- _PROBLEM TO SOLVE_
Which lines in the data below contain the word "computer"? Copy each of them.

- _MATERIAL PROVIDED_
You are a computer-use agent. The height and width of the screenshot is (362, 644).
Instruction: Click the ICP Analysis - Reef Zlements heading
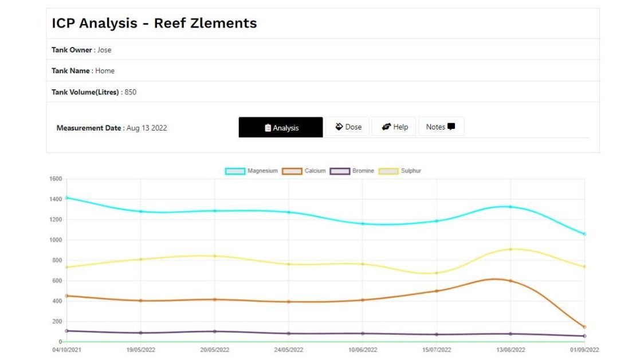pos(154,23)
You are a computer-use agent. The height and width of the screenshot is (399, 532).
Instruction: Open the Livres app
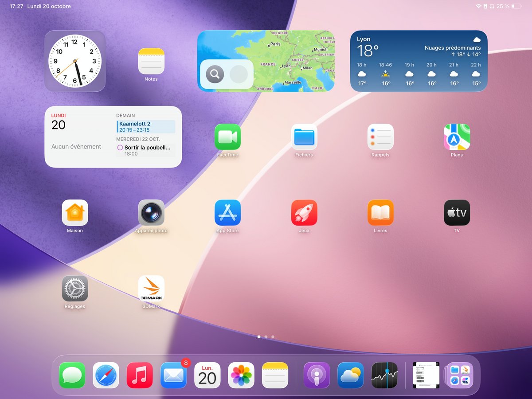coord(380,213)
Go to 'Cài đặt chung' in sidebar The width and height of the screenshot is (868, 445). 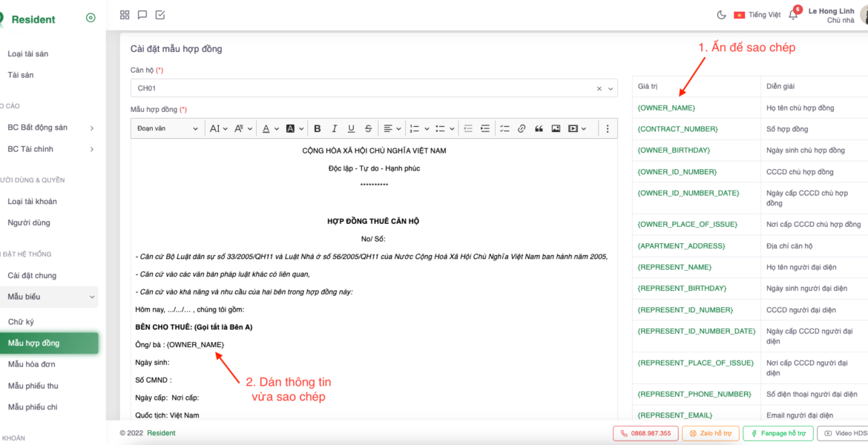(32, 276)
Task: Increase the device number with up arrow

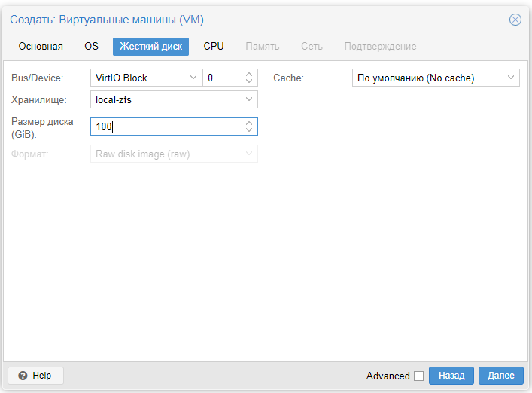Action: (249, 74)
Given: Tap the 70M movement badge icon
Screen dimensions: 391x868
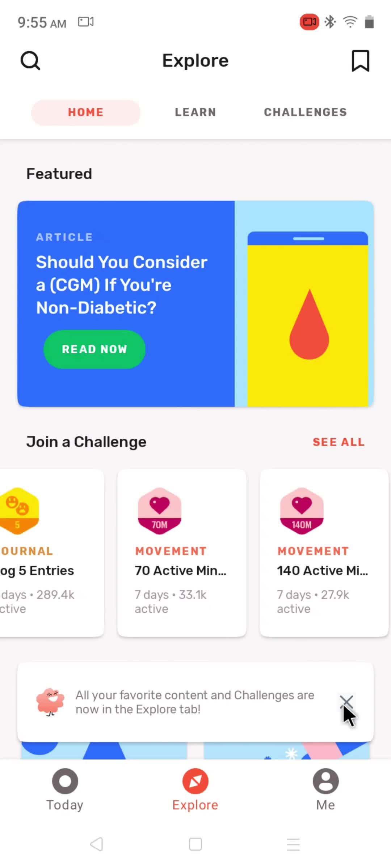Looking at the screenshot, I should click(x=160, y=511).
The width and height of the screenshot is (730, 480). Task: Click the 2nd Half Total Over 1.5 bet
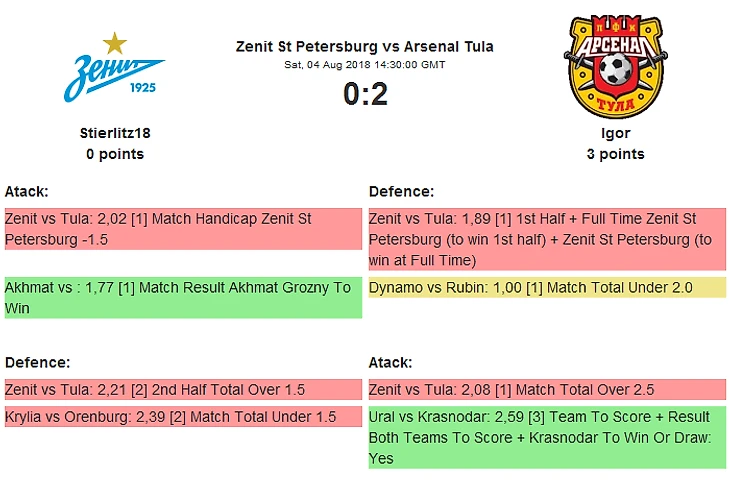tap(183, 390)
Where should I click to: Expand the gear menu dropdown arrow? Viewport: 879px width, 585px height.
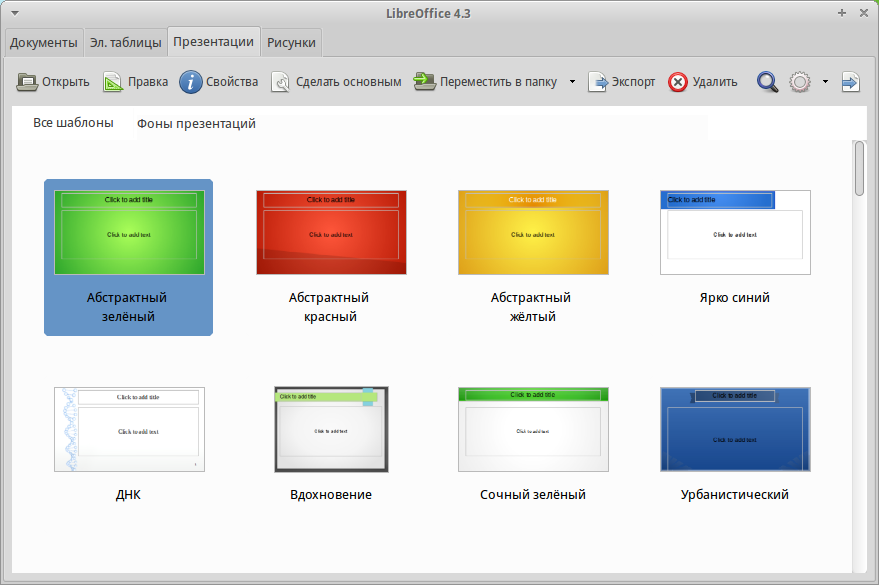coord(825,82)
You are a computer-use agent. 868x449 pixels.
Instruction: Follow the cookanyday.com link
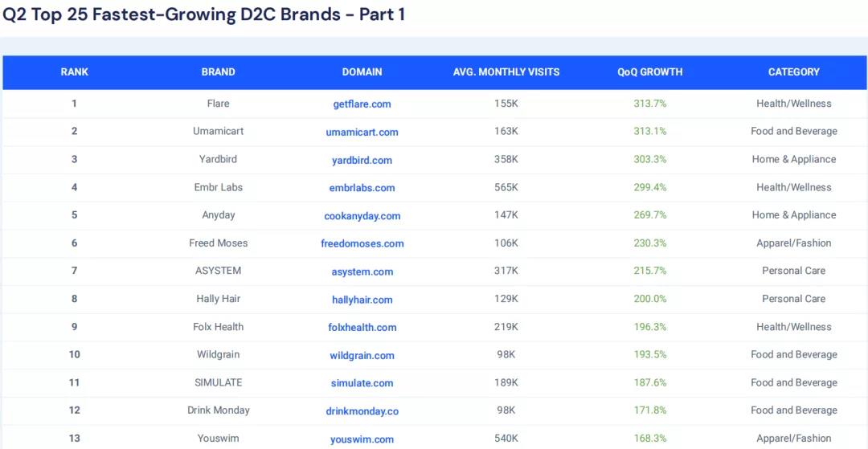(x=362, y=216)
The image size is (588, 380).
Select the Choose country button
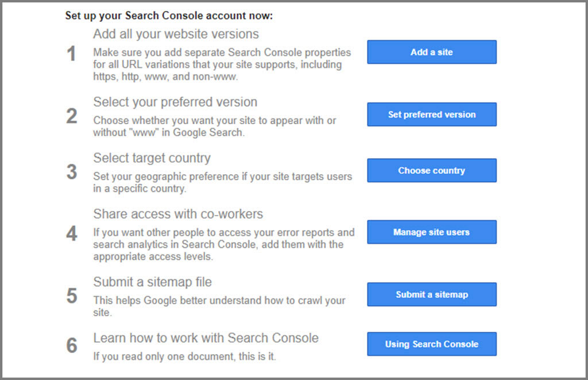[432, 170]
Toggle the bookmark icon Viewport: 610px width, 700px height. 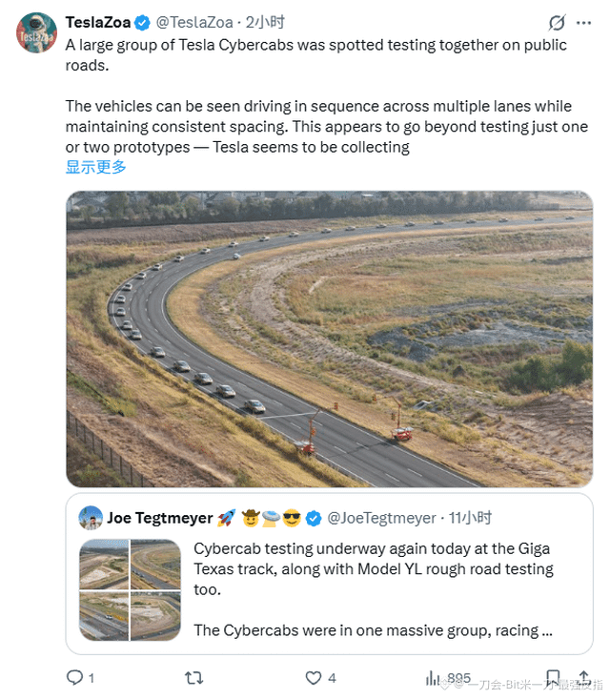pyautogui.click(x=553, y=677)
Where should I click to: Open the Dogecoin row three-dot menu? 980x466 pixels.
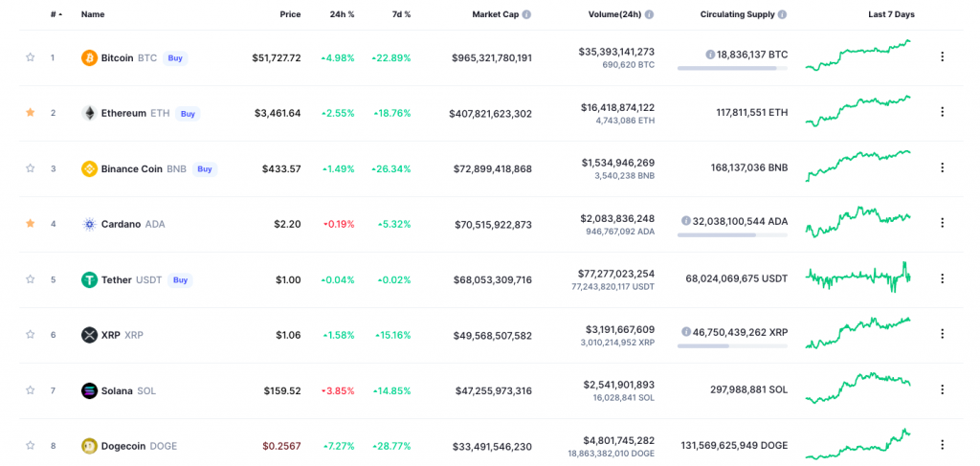click(x=942, y=445)
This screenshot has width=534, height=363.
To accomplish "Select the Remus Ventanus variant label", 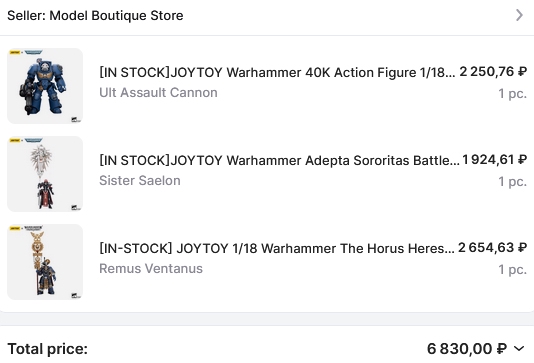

- _RESPONSE BOX_
You are a computer-use agent. The height and width of the screenshot is (362, 644).
You are a computer-use agent. The height and width of the screenshot is (399, 532).
You are a computer-use agent. 868x449 pixels.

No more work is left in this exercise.